We all want to be on great terms with our boss. Doing a stellar job with the work itself as well as related projects and assignments is an obvious way to win over the higher-ups, but there's more to impressing the big guy or gal than robotically clocking in and going through the 9-to-5 motions.
If you really want to make a lasting impression, it's time to take your game to the next level. Of course, do your work with an A+ effort, but go the extra mile with these 3 tips to making yourself the apple of your boss's eye. No sucking up or kissing butt required. Just be the best version of yourself and show your boss who's really boss! It's as easy as 1, 2, 3!
Ask for Constructive Criticism
Even if you think you're doing a good job, asking your boss for feedback is not only helpful, but it shows that you are striving to improve within your role and for the company at large. There's always room to grow and learn, and letting your boss know you crave this information makes you a humble, yet go-getter employee.
As per The Muse, "The best thing to do is schedule a meeting with your new boss, and ask for direct feedback.

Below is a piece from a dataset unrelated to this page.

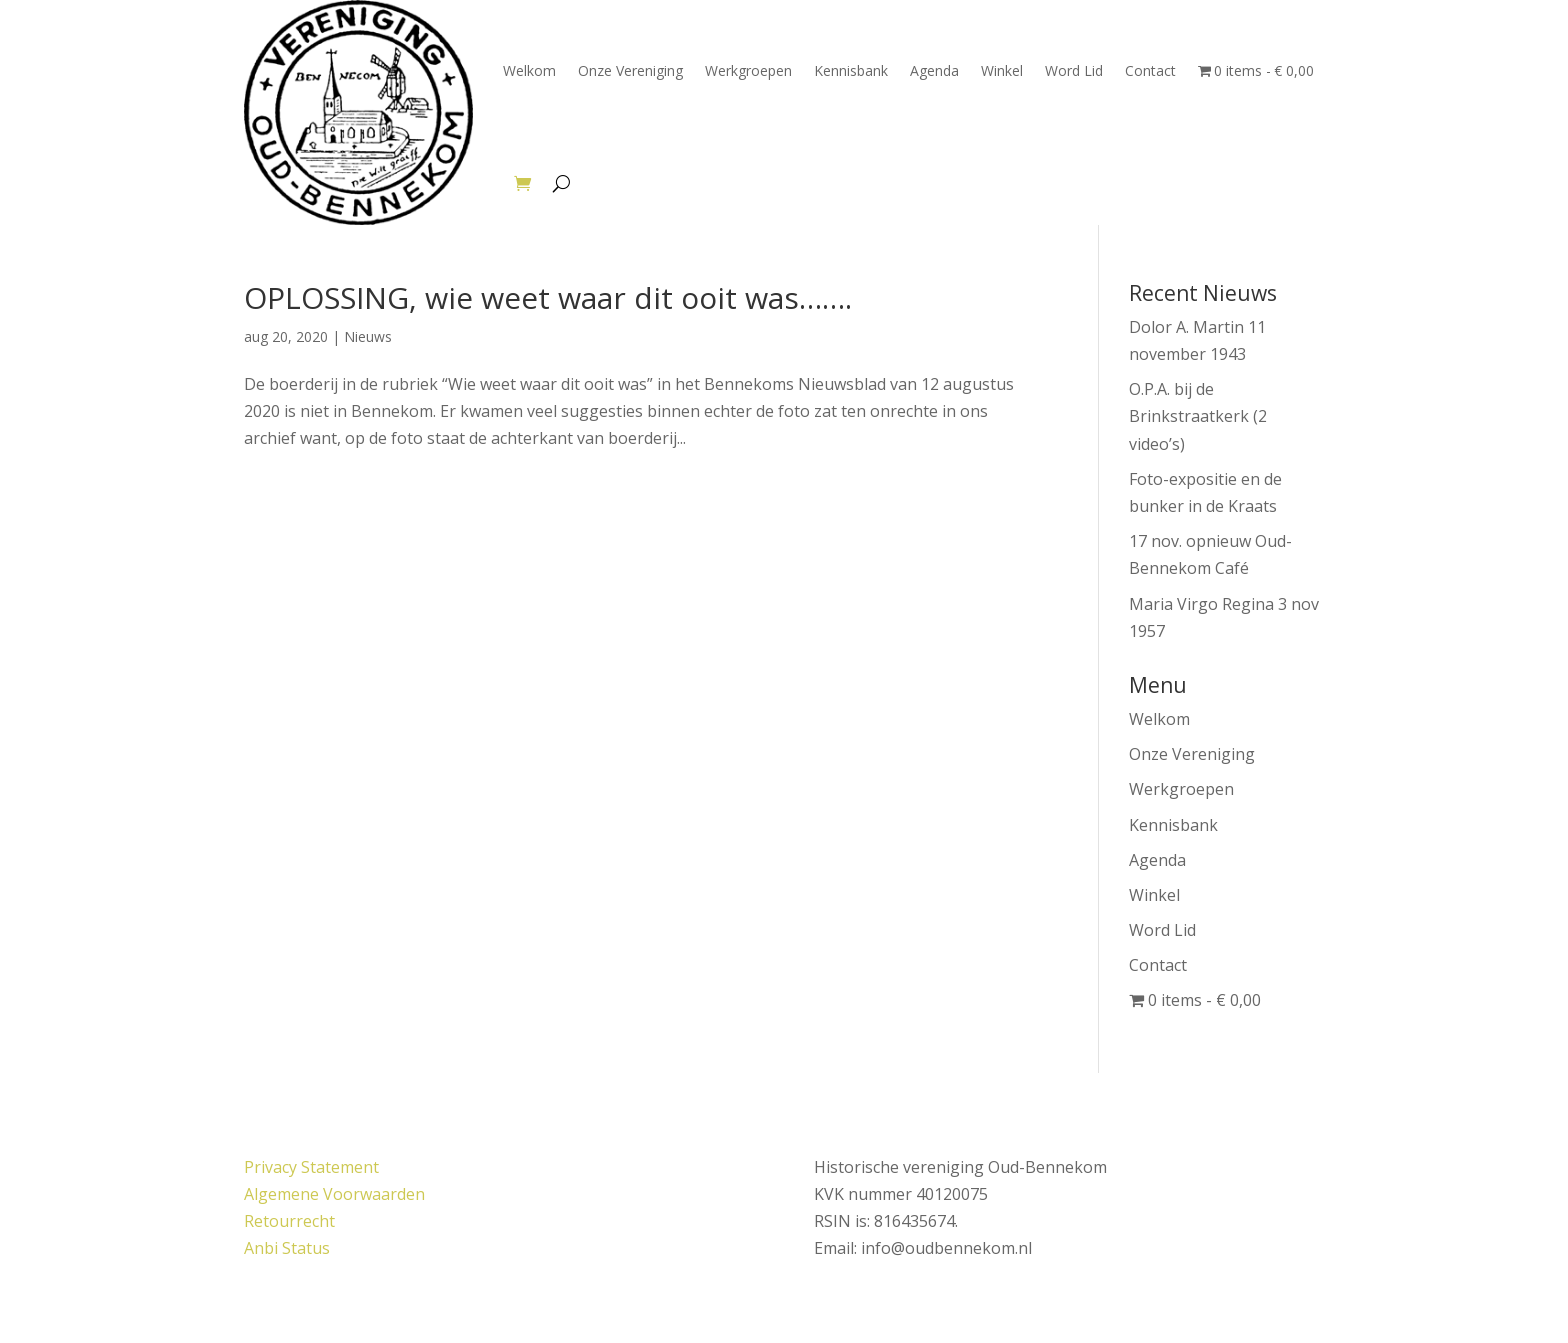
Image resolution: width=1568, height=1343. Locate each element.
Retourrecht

Asking your boss to identify your areas for improvement forces him or her to take an inventory of your work as whole—including everything you're getting right. Moreover, if there's something specific you're doing wrong, you'll know. And, the sooner you do, the sooner you can make a change."

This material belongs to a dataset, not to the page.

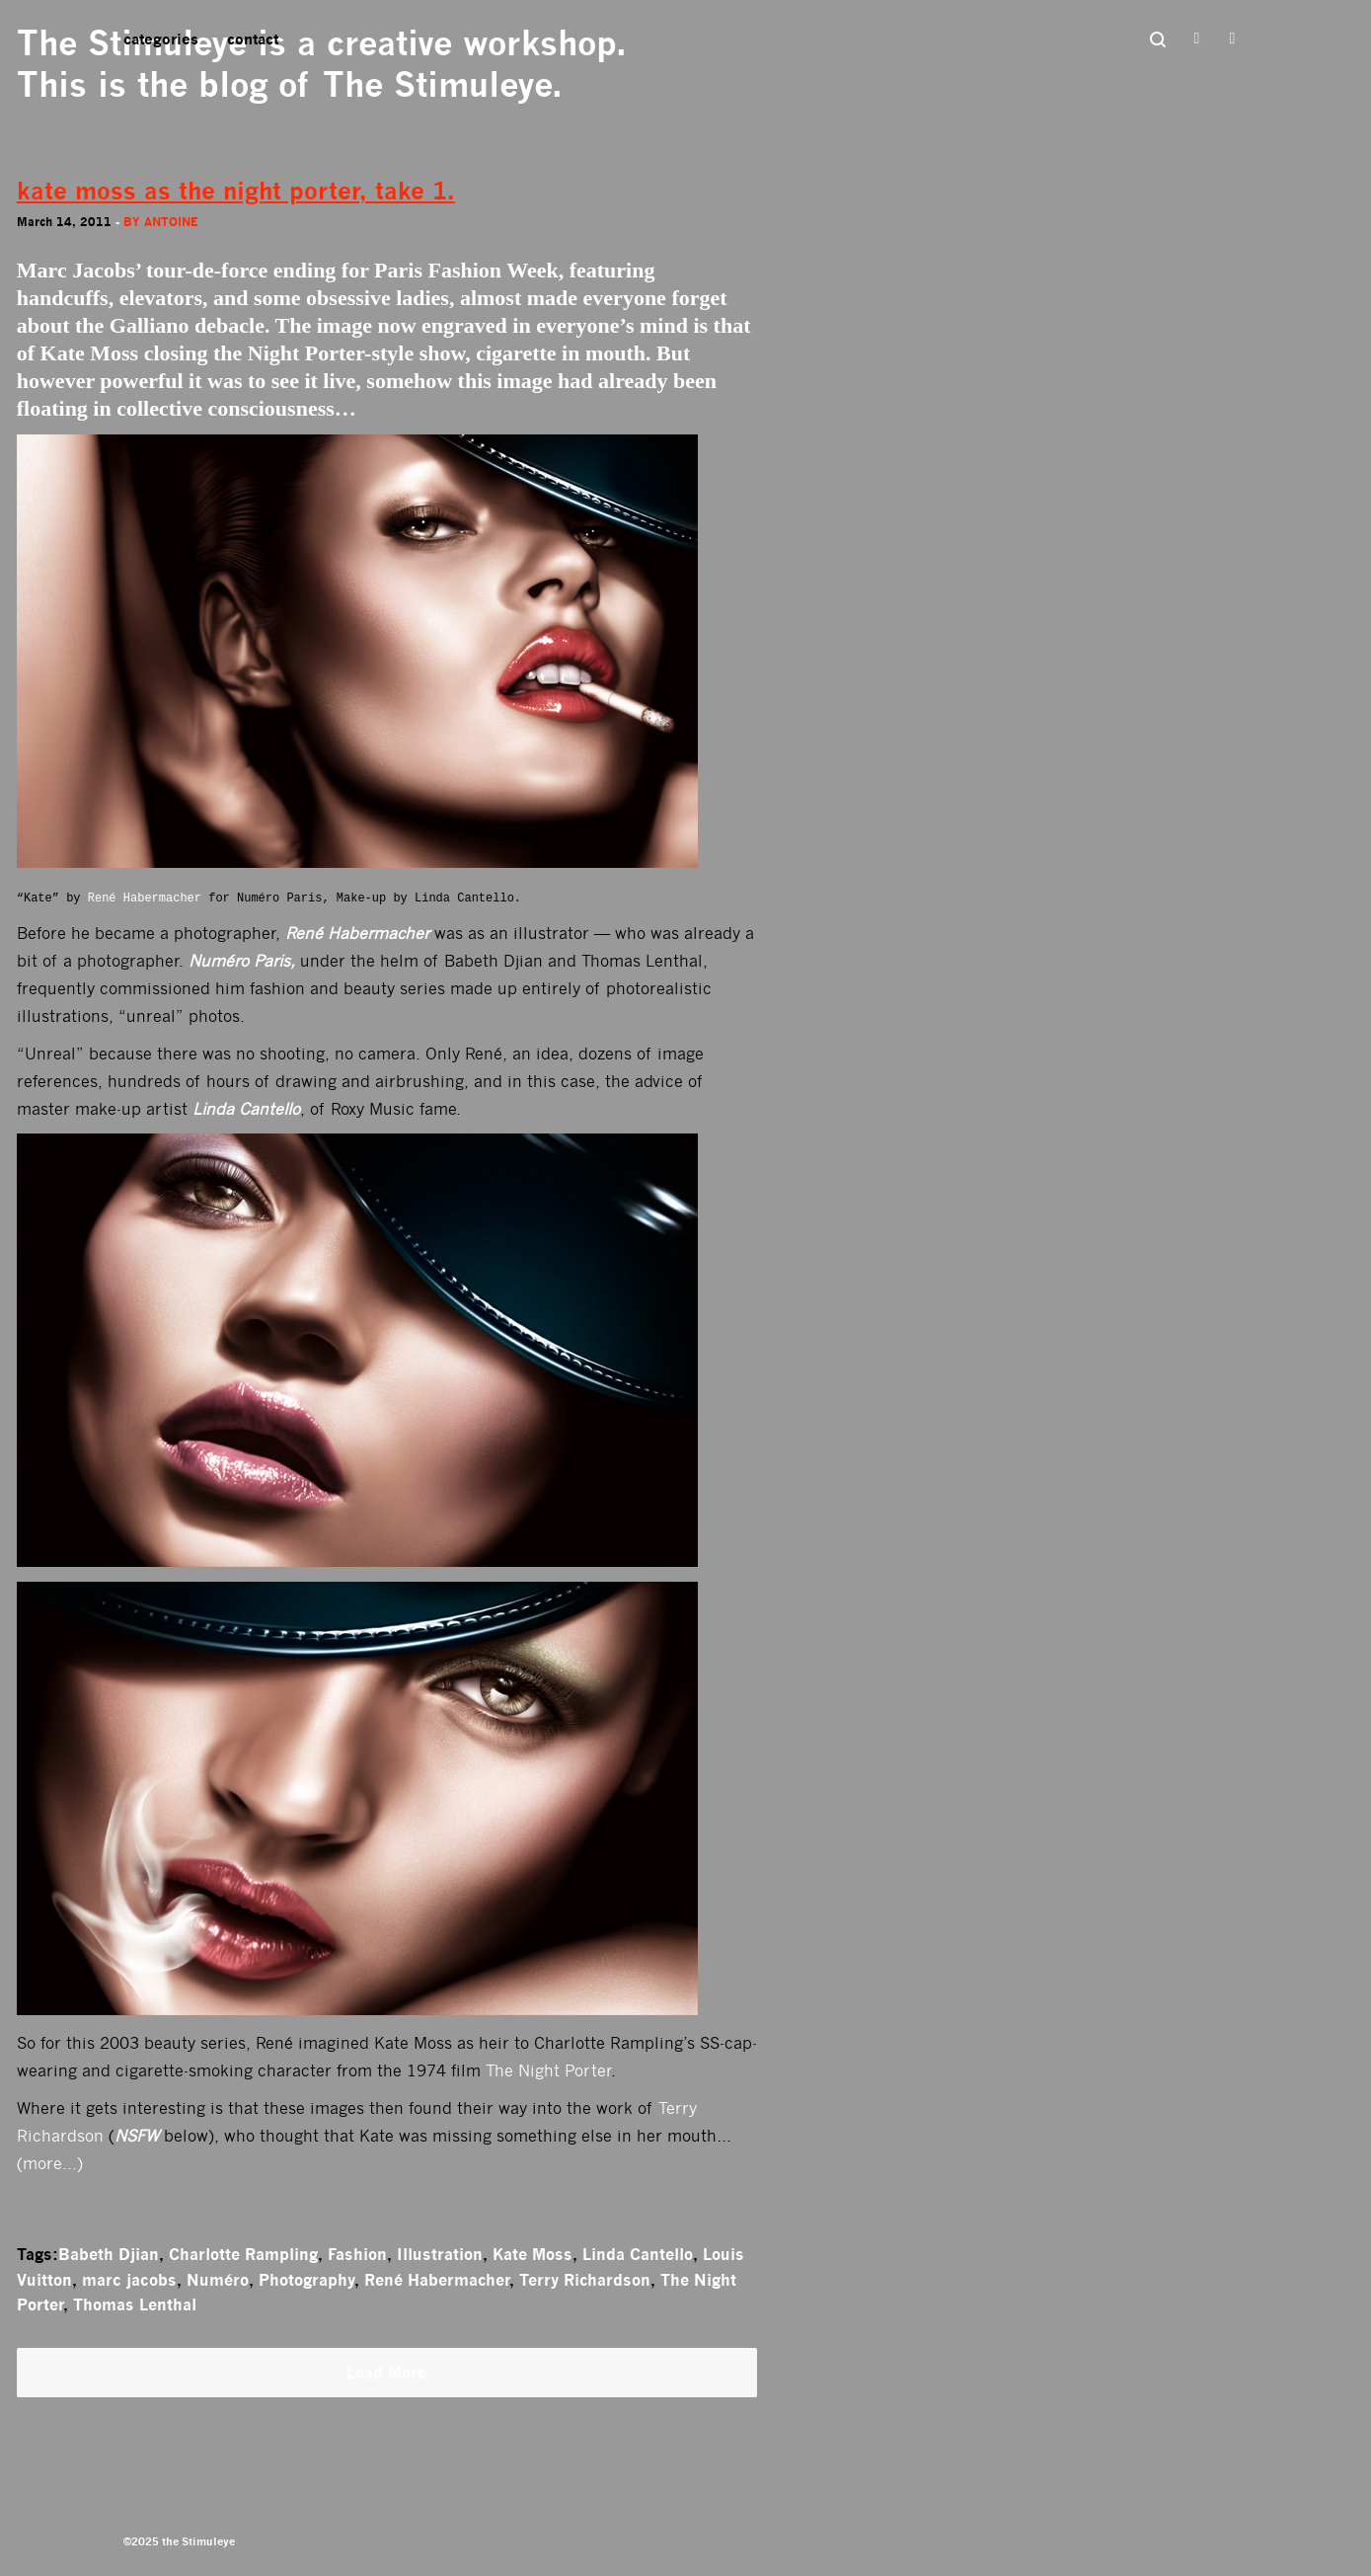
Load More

This feedback will help you not only do your job satisfactorily, but better than ever, with tools and techniques you may not have thought of yourself, but are of importance and value to your boss. Al Coleman, Jr., author of Secrets to Success: The Definitive Career Development Guide for New and First Generation Professionals, as posted on Forbes notes, "If you don't do great work it'll be difficult, if not impossible, to win over your boss. Employees who do good work, consistently, efficiently, and professionally, are a joy to manage and ultimately allow their manager to focus on critical issues within the organization. The less your boss has to focus on your accomplishing your daily tasks, the more he or she can focus on accomplishing his or hers."

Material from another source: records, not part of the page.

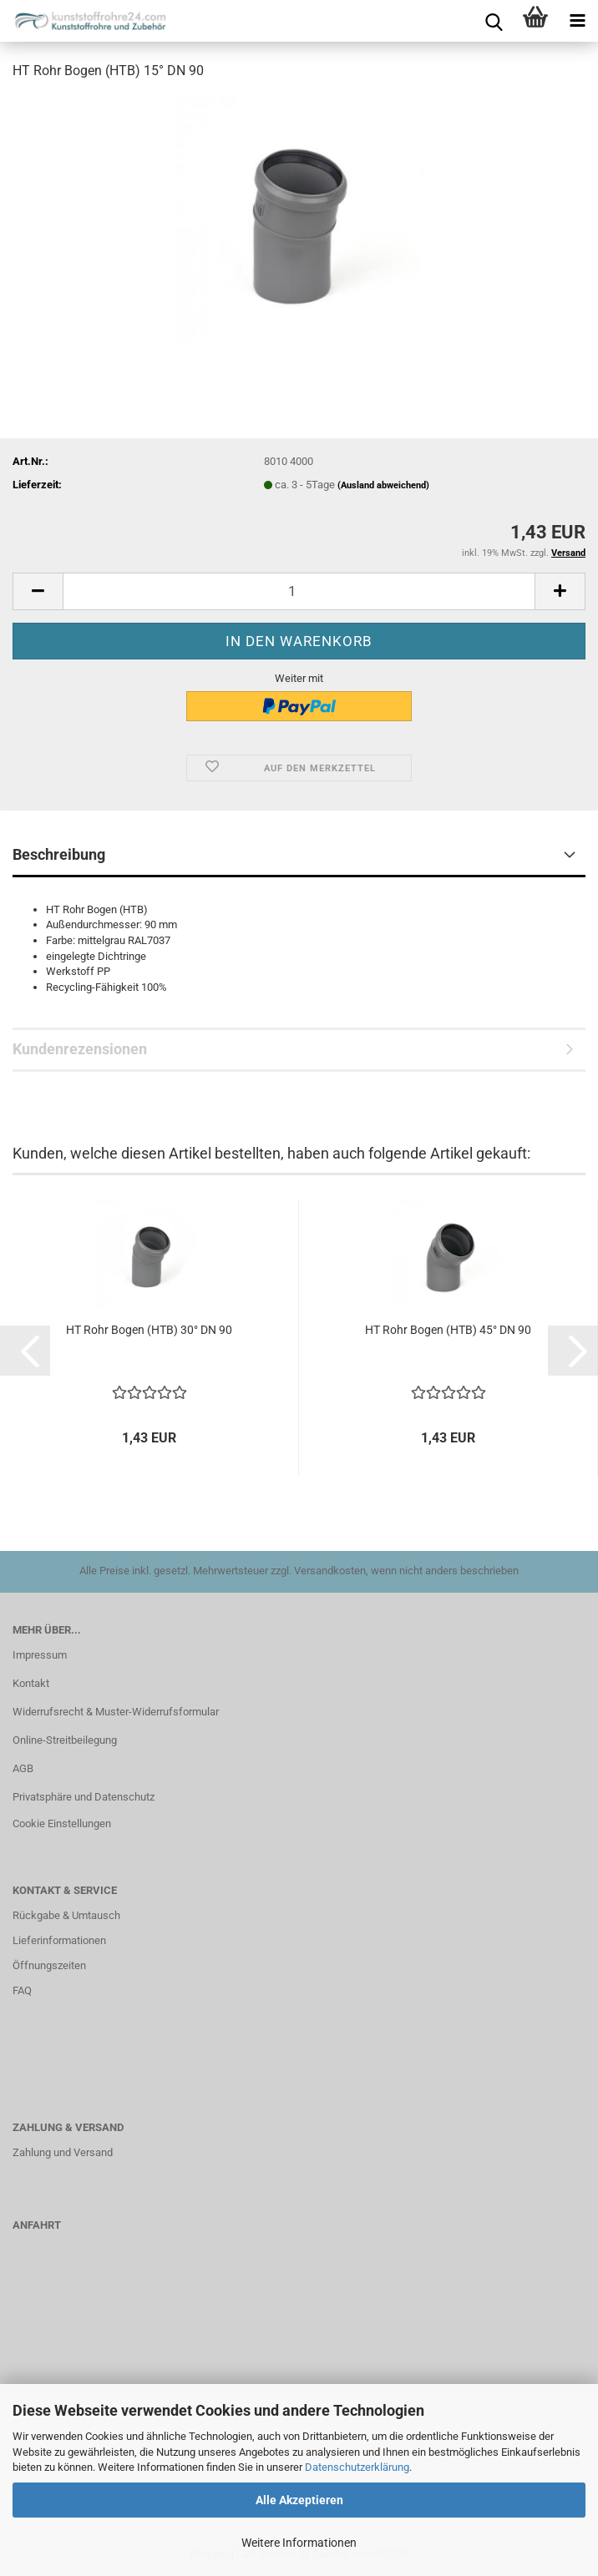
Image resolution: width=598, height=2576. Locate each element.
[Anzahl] (299, 591)
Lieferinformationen (59, 1940)
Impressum (40, 1655)
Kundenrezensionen (80, 1049)
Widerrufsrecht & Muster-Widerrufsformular (116, 1711)
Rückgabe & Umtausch (66, 1915)
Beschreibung (59, 854)
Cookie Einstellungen (62, 1823)
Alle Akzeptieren (299, 2500)
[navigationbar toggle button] (577, 21)
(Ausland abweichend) (383, 485)
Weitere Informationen (299, 2542)
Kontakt (31, 1683)
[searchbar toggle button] (493, 21)
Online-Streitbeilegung (65, 1740)
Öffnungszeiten (49, 1965)
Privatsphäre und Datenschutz (84, 1797)
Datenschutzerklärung (357, 2467)
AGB (23, 1768)
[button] (38, 591)
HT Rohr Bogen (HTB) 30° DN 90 (149, 1329)
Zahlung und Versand (63, 2152)
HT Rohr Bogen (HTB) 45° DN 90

The feedback you receive will help you and your employer get to the next level.
It is easy to take an assignment and complete it from A to Z. But a boss wants more from an employee -to see that you can not only conquer a task at hand, but can be innovative and creative along the way. Bring new ideas to the table and interesting ways of tackling projects.
Initiative means you can feel confident to break the status quo as long as you can exhibit progress and success. As per Business Insider, "If a process or project is broken or dysfunctional, fix it! Or talk to someone who can. If you don't, who will?" Don't be too timid to make your voice heard. Your boss will remember it was you who took the step to make a change for the better and will rely on you for future collaborations.
Additionally, Forbes suggests, "Try to think of valuable projects or assignments that you can start and complete without much supervision or guidance from your boss," as per Coleman. Showing that you don't need to hold your boss's hand at every turn will make you someone to count on.
Get Personal (to a degree)
Bosses are people too. They have interests that extend outside the office walls. If you can see that your boss is receptive to it, during downtime or lunch hour, ask your boss about their weekend plans, how their fishing trip was, or how their children are doing.
Showing interest in their hobbies and talents other than what you know of them as "boss" is a way of getting closer to the true personality and mindset of your boss. Bosses need to vent or chit chat too, so by getting a little closer, he or she will come to you to exchange pleasantries or rehash last night's ball game.
This dynamic makes working together less stressful and well-rounded. As per Forbes, "She'll appreciate your efforts to share in something they find pleasurable, and you may get some invaluable one-on-one time to display your skills and competencies."
When your boss realizes you're interested in them in more ways than one, you become someone who's showing they're all in for the company, not just showing up for a paycheck.